(Records from a collection)
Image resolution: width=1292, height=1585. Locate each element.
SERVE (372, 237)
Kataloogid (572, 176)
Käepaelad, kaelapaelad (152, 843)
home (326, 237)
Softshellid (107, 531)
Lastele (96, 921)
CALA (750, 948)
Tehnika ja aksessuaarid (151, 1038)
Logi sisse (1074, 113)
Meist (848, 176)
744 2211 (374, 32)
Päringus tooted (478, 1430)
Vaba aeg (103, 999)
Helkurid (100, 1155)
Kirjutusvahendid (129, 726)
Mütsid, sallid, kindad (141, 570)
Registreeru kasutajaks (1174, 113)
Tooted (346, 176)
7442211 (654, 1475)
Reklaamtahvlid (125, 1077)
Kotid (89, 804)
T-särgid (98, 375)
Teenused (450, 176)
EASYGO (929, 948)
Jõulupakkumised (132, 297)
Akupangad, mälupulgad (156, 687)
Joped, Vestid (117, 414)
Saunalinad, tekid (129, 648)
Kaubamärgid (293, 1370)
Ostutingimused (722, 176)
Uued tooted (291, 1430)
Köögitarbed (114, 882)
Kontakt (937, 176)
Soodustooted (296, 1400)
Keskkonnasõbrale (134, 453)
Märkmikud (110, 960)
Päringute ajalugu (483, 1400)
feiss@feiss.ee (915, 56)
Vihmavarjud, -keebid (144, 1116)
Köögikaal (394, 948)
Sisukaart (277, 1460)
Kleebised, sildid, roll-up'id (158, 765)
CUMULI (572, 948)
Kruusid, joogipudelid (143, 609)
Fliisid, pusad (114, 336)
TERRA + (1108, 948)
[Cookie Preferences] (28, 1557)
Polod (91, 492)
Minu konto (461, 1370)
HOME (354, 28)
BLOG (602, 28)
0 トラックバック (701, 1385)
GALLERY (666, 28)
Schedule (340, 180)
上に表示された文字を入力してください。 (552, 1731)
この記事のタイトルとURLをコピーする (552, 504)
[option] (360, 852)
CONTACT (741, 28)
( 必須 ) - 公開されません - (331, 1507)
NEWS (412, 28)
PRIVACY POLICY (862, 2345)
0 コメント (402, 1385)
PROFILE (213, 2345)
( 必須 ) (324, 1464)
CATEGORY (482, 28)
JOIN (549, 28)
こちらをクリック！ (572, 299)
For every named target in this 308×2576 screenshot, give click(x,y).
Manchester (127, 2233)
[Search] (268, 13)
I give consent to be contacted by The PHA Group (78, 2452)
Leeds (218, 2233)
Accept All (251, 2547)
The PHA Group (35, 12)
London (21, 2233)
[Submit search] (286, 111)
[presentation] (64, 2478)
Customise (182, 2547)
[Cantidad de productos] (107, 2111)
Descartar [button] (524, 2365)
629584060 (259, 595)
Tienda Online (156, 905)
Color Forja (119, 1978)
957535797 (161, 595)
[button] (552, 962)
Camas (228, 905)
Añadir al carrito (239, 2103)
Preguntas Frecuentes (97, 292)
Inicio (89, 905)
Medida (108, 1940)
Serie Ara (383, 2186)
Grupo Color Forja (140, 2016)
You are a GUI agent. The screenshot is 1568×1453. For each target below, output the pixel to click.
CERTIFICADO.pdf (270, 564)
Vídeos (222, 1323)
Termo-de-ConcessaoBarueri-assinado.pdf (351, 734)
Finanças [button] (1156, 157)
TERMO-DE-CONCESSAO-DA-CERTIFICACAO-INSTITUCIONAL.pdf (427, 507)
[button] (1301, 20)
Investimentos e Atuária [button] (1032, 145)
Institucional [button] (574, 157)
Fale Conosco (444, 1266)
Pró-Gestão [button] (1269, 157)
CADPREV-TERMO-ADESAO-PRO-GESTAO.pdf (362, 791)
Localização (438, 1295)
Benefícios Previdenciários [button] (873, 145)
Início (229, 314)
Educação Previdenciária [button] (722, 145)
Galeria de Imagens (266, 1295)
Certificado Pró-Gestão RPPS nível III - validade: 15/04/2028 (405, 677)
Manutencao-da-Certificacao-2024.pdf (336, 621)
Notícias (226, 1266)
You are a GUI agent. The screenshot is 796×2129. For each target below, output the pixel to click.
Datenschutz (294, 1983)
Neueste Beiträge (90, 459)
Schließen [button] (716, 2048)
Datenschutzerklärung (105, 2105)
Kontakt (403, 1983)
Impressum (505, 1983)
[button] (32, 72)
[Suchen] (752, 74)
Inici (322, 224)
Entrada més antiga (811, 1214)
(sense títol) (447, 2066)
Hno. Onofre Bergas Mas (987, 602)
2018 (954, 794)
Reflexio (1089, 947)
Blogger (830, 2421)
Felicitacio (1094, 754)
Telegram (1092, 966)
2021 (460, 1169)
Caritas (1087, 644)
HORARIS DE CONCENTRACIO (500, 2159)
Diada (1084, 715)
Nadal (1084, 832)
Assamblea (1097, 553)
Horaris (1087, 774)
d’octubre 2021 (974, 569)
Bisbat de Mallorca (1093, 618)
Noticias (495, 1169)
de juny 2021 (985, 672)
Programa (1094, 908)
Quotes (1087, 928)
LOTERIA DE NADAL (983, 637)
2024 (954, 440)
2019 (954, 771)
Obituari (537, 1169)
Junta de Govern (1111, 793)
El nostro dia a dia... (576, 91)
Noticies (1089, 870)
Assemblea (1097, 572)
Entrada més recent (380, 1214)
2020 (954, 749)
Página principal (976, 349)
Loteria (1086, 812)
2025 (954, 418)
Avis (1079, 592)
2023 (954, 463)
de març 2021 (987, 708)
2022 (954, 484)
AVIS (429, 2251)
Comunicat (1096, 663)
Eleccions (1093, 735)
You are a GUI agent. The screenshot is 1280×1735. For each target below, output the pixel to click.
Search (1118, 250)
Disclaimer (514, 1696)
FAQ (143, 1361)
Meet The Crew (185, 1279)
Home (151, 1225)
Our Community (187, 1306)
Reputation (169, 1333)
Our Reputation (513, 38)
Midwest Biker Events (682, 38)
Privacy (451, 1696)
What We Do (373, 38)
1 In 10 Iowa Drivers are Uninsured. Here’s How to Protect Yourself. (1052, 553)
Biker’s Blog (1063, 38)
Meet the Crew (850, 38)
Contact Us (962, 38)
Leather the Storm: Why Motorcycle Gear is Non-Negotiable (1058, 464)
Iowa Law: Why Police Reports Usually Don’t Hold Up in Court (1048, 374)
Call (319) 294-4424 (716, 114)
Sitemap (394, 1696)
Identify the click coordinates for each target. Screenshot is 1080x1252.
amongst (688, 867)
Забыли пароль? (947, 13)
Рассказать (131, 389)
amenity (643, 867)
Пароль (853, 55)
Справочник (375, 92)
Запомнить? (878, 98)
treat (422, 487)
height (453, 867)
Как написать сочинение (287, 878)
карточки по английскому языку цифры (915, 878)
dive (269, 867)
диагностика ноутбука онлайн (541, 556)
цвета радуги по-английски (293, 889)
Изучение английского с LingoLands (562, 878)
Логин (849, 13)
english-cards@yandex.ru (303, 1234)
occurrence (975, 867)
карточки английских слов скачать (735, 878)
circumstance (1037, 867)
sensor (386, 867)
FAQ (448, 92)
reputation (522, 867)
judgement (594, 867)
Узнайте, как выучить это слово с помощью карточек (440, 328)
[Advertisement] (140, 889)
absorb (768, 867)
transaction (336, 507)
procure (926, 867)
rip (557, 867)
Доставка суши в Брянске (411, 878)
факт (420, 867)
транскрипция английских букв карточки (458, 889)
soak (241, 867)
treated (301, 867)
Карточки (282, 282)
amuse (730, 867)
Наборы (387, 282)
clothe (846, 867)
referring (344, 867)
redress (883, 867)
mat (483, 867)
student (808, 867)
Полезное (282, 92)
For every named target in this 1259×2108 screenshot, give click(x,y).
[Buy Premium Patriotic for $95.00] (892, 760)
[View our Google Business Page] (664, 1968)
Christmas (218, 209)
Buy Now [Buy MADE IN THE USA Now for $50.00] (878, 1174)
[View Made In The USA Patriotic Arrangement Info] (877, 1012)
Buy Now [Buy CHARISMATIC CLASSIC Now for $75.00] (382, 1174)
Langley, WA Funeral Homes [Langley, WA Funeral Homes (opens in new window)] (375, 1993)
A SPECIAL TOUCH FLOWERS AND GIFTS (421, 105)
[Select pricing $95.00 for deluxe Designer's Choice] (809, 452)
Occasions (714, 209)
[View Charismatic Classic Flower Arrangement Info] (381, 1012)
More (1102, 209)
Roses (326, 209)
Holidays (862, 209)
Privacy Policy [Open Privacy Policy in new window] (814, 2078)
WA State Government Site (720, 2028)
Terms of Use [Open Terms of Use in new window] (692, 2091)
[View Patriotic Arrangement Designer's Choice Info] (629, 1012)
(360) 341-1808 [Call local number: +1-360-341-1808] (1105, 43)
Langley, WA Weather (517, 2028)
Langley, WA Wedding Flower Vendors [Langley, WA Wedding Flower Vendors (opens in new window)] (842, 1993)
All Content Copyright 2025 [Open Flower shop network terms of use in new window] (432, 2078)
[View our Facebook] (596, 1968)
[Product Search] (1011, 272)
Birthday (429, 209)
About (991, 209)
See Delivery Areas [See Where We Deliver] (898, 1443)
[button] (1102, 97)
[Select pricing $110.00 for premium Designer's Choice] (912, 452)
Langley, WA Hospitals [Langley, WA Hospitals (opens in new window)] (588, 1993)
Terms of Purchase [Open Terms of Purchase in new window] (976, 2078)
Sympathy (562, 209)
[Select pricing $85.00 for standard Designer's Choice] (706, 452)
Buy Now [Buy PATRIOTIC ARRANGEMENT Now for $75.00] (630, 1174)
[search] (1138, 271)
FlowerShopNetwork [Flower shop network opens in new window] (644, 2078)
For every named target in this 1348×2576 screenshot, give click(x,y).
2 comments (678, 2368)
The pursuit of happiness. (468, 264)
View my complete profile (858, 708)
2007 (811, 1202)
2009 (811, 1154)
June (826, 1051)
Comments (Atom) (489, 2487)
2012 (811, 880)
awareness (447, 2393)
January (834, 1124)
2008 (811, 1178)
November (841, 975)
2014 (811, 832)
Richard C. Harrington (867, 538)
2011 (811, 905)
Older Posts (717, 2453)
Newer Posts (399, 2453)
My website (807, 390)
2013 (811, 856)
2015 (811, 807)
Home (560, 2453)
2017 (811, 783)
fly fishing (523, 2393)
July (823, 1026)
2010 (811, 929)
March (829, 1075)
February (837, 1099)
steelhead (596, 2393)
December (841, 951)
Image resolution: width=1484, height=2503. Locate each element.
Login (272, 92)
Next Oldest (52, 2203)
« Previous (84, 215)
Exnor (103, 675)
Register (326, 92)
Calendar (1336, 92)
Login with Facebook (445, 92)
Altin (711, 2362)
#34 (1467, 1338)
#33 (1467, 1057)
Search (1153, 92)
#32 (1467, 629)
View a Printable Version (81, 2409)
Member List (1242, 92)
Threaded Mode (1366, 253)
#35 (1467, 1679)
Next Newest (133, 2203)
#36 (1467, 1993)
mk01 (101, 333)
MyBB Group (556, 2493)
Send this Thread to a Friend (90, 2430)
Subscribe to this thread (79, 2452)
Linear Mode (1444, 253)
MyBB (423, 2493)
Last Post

Task requirements => Copy the lines of the material verbatim, starting with the line that contains "#34 (1467, 1338)" and continuing through the final line, both ends included.

Answer for the task =>
#34 (1467, 1338)
#33 (1467, 1057)
Search (1153, 92)
#32 (1467, 629)
View a Printable Version (81, 2409)
Member List (1242, 92)
Threaded Mode (1366, 253)
#35 (1467, 1679)
Next Newest (133, 2203)
#36 (1467, 1993)
mk01 (101, 333)
MyBB Group (556, 2493)
Send this Thread to a Friend (90, 2430)
Subscribe to this thread (79, 2452)
Linear Mode (1444, 253)
MyBB (423, 2493)
Last Post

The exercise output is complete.